Welz’s personal film, Alleluia is a free adaptation of an American ‘fait divers’ better known as The Lonely Hearts Killers, taking viewers along the meanders of destructive passion.
Manipulated by a possessive and jealous husband, Gloria runs away with her little daughter to build a new life far from the world and men.
At the insistence of girlfriend Madeleine she agrees to meet a man called Michel via a dating site. Michel, a cheap small-time confidence trickster (profession: gigolo), gets in a flurry by the encounter and Gloria falls madly in love with him. She abandons her daughter en passes herself off as Michel’s sister in order to enable him to continue cheating lonely widows. But Gloria is increasingly eaten up by jealousy…
Alleluia is a free adaptation of a ‘fait divers’ which shook the USA between 1947 and 1949. The story of Martha Beck and Raymond Fernandez is the story of a young nurse and a con man who plunge into bloody tragedy.
Recycling:
The story of this American couple which swept through the USA during the late forties, was brought to the screen several times, by Leonard Kastle in 1969 (The Honeymoon Killers), by Arturo Ripstein 1996 (Profundo Carmesi), and recently by Todd Robinson in Lonely Hearts (2006).
Alleluia is Fabrice du Welz’ fourth film. The premiere of his debut feature Calvaire at the 2005 Cannes Critics’ Week established him as a peculiar ‘auteur’.
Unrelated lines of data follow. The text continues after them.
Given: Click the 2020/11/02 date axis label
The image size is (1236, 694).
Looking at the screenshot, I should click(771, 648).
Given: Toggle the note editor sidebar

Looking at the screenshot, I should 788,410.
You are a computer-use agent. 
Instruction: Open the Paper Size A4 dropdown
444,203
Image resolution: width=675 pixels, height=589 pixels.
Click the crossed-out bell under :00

In 2007 he shot Vinyan in Thailand with Emmanuelle Béart and Rufus Sewell. The film was selected for the Venice Mostra del Cinema’s Official Selection.
Colt 45, a ‘film noir’ featuring Gérard Lanvin and Joey Starr, which is currently in post-production, is scheduled for release end of 2014.
Alleluia received – just like Calvaire and Vinyan – support from the Centre du Cinéma et de l’Audiovisuel and is a co-production between Belgian Panique ! and French Radar Films. The film will theatrically released in the Benelux by O’Brother Distribution this autumn. SND handles the international sales.
Directors’ Fortnight
This sidebar was established in the aftermath of the May 1968 events by the Société des Réalisateurs de Films (SRF) as an off-festival of the Cannes Film Fest. The idea was to offer young ‘auteurs’ a platform and to highlight the achievements of recognized ‘auteurs’. The Directors’ Fortnight has a structure of its own and has the reputation of a ‘counter festival’. The directors fortnight has no competition of its own, but the selected films qualify for the prestigious Camera d’Or and other prizes.